# Provided passage
————
The result of such mistaken premises are disoranizing campaigns urging
workers to vote for union "representation," meanwhile setting their
grievances aside until their representatives are certified to deal with
them. When, as in this case, the election is lost workers are left
defenseless (ideologically and organizationally) against the bosses. Yet
in this workplace there were several Wobblies committed. to fighting for
better conditions. Had they had the courage of their Wobbly convictions,
they could have established an IWW branch on the job and begun mobilizing
their fellow workers to fight for better conditions. At first they would
have been a small minority, of course, but as they agitated and organized
they could have established a living, breathing, fighting union presence
on the job - one much stronger because it was based upon the workers
themselves, rather than a scrap of paper from the government or a bunch of
high- paid bureaucrats in an office across town.
In contrast, the IWW drive at Borders culminated years of IWW
organizing efforts among low-paid service, educational and retail workers
in Philadelphia. And at least some Borders workers turned to the IWW
precisely because of its broader social vision. But the Borders campaign,
too, was afflicted by symptoms of business unionism. Although this drive
was conducted under IWW auspices, Philadelphia Wobs sought the "easy" road
of government certification eventually trimming their sails in a desperate
scramble to hold on to a majority of voters as managers chipped away at
their initial majority with threats and promises. They narrowly lost that
vote and, barred from from going back to the National Labor Relations
Board for another year and without any apparent realization that the 20
workers (of 45) who had voted for the IWW could act as a union regardless
of government certification, the workers lapsed into depressed apathy.
Management seized on the situation to crush not only that drive, but
also fledgling IWW efforts at other Borders stores across the country.
Suspected union supporters were interrogated, threatened and harassed and
on June 15, 1996, Borders fired Miriam Fried, one of the most active
Wobblies in the Philadelphia store.
————
# Data section
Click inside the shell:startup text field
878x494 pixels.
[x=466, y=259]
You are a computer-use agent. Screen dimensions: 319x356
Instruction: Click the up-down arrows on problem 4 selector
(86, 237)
————
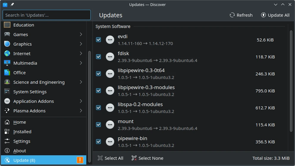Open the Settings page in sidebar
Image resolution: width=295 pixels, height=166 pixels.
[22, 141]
————
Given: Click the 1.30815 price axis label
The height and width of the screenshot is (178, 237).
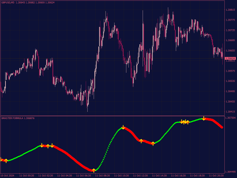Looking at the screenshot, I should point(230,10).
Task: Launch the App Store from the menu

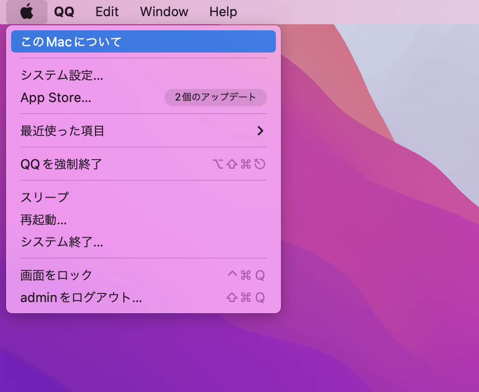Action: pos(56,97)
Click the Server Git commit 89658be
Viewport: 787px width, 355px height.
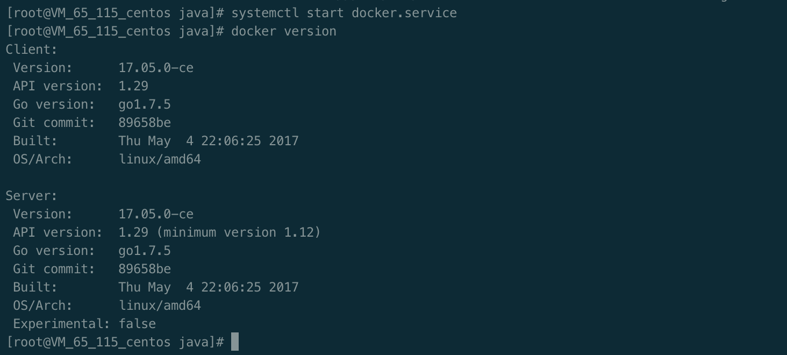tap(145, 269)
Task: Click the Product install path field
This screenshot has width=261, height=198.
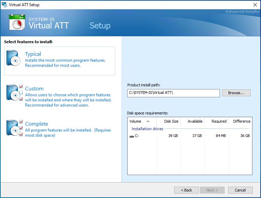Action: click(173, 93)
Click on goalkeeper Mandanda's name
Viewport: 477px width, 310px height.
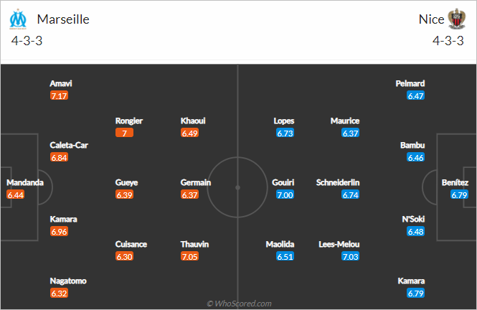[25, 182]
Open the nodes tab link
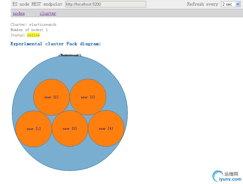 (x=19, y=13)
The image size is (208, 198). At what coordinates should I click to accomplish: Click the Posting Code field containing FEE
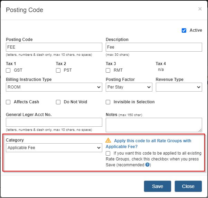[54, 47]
————
Reproduce the part of the passage on the IWW union drives that begins with "Management seized on" and ends after "the Philadelphia store.". The entries aren't needed for any of this.

# Written response
Management seized on the situation to crush not only that drive, but
also fledgling IWW efforts at other Borders stores across the country.
Suspected union supporters were interrogated, threatened and harassed and
on June 15, 1996, Borders fired Miriam Fried, one of the most active
Wobblies in the Philadelphia store.